Over the years I learnt that top resolution is subtle by nature. It doesn't seek attention but occurs supportively alongside all else. It just is. In this context, the EX-M1 did well but had a fair bit of that in- your-face flashiness, tension and excessiveness. The AMP-13R materialized still more virtual dots more effortlessly and tasteful enough to keep detail overload at bay and feel more substantial. That alone made a major difference in how both amps spread their word. But major disparities didn't end there.
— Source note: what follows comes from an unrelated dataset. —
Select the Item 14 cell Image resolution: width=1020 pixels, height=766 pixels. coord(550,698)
The EX-M1 with Susvara was exceptionally snappy and stunningly immediate. Rapid string plucks and hand claps rushed into my ears with no apologies. Thunderous strikes appeared out of nowhere, invoked major scares and faded as swiftly as they appeared. This type of speed is a very rare thing with regular floorstanders but Susvara off the Chinese amp had plenty of it. Ears not adjusted to such bravado would most likely find it intimidating at first. But several tracks in, the at first hostile sensation naturally flourishes into an exciting addiction which leads to music becoming very much alive and driven. This became a potent motivator to rediscover my playlist one track at a time in search of those refreshing lightning strikes which were more felt than heard.
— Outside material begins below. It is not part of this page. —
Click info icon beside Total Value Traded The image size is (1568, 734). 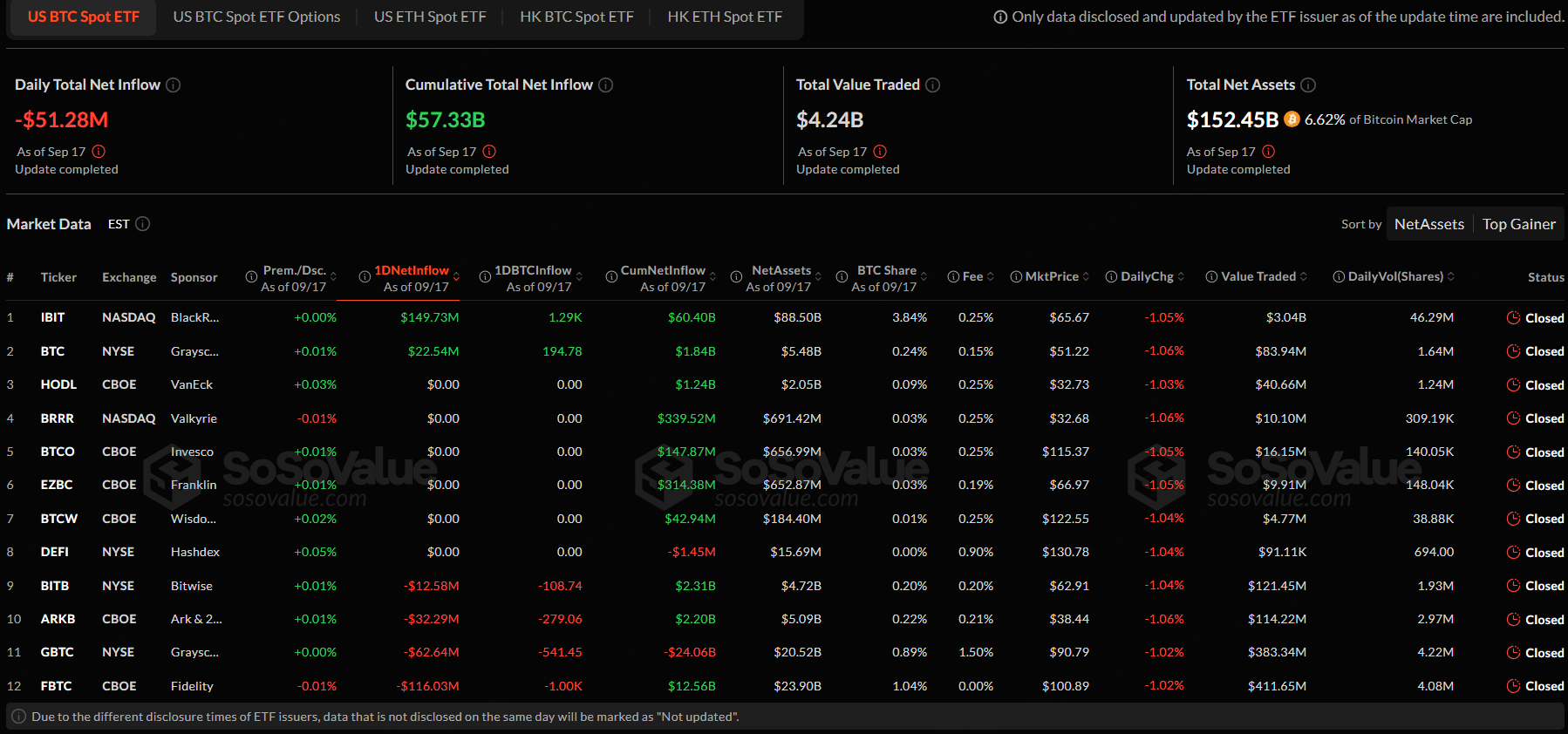(933, 85)
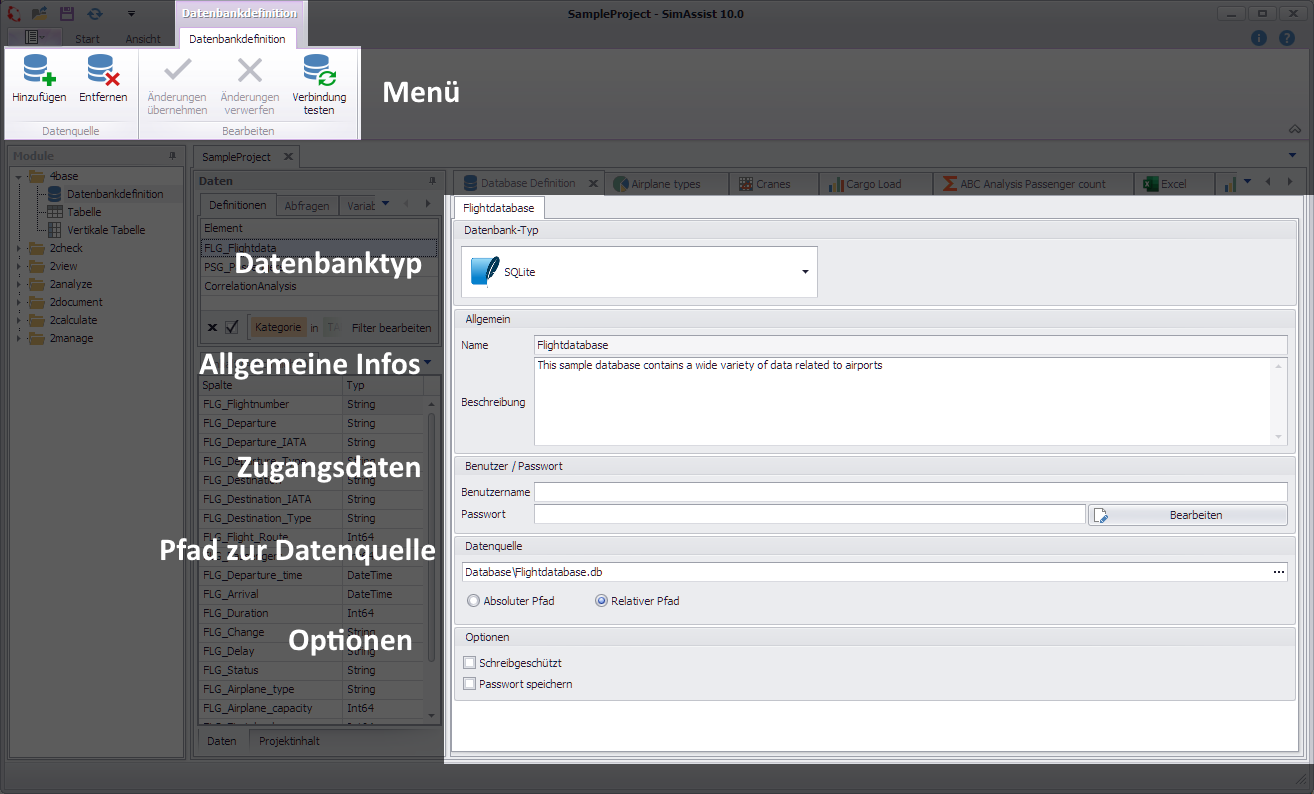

Headphones naturally remove our listening rooms from the equation, thus are less prone to bass boom and wobble, two culprits responsible for smear and clarity loss in the upper bands. The EX-M1 and Susvara hit squad didn't even know what that meant. It just kept scaling according to SPL demands and remained perfectly unperturbed. When my ears screamed uncle, I went no further but clearly could have. That was damn impressive. The Kinki's leaner posture and agile attitude boosted this already extremely fast experience. At this point I wondered. How many Susvara owners have heard their cans this reckless and bold? Then came the major twist.